The Borneo Post

Cancer patients twice as likely to die from Covid-19 — Study

-

WASHINGTON: People with cancer are more than twice as likely to die from Covid-19 than those without it, a large study published Thursday found.

The data on more than 900 patients in the US, Canada and Spain which appeared in a paper in The Lancet, found that mortality increased the further the cancer had progressed.

Cancer patients with decreased ability to carry out daily life tasks were more at risk than those with higher functional­ity.

The paper’s authors looked at how many people died within 30 days of being diagnosed of Covid-19 of all causes.

“The 30-day all-cause mortality was 13 per cent, more than twice the mortality reported as the global average by Johns

Hopkins,” Toni Choueiri, an oncologist at the Dana-Farber Cancer Institute who coauthored the paper told AFP.

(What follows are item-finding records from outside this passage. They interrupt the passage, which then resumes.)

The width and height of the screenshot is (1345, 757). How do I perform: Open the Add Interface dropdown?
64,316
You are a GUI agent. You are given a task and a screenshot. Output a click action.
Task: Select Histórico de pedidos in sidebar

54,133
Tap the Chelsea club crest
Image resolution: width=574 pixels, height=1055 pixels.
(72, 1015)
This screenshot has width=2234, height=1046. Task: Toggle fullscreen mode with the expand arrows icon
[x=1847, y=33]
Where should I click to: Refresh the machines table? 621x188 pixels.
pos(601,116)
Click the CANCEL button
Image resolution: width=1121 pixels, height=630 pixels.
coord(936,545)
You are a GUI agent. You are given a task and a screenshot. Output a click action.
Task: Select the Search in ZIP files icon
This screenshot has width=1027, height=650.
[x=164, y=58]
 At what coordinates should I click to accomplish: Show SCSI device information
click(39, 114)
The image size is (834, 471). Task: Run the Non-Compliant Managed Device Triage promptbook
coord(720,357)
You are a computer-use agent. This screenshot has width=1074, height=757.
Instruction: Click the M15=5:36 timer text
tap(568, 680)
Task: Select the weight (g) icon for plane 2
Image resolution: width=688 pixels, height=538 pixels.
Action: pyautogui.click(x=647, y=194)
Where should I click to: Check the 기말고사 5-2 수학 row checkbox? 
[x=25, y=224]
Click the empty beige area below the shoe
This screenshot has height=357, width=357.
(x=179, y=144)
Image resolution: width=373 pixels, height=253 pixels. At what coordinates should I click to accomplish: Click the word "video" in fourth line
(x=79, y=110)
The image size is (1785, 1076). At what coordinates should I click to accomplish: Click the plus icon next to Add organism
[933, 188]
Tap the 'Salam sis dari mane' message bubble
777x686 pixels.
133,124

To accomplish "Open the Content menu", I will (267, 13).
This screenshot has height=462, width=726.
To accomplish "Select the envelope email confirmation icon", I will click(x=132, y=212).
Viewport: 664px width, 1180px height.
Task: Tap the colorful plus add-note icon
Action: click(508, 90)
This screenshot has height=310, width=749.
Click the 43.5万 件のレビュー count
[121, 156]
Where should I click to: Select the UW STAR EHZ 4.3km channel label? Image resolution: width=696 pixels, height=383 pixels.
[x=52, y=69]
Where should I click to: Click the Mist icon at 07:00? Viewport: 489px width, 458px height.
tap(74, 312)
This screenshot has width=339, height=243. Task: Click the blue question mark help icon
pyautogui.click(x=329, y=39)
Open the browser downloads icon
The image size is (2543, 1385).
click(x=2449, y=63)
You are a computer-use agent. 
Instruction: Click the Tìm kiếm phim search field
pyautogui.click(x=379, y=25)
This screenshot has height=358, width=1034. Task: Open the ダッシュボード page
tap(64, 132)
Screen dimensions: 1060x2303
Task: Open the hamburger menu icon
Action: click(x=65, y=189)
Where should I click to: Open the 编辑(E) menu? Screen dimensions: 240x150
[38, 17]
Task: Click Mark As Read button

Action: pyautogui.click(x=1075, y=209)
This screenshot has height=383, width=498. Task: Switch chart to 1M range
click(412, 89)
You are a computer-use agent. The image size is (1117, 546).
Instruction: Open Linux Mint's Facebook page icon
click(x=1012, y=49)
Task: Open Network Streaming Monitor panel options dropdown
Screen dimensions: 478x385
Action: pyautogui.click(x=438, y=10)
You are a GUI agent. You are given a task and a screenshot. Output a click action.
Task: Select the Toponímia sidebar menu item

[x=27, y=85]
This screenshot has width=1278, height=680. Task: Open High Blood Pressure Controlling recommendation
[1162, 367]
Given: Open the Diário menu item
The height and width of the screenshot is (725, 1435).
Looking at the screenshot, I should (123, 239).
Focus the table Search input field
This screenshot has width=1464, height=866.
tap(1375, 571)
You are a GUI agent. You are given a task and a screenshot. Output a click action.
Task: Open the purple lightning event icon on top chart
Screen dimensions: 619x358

In keeping with previous studies, the team also found that advanced age, male sex, the presence of two or more underlying conditions, and former smoking status were all also tied to increased risk of death. But the receipt of chemothera­py or other anticancer therapies within four weeks of Covid-19 diagnosis did not affect mortality outcomes.

“Taken together, these results suggest that fit patients with cancer and few comorbidit­ies can and should proceed with appropriat­e anti-cancer treatment,” said Choueiri.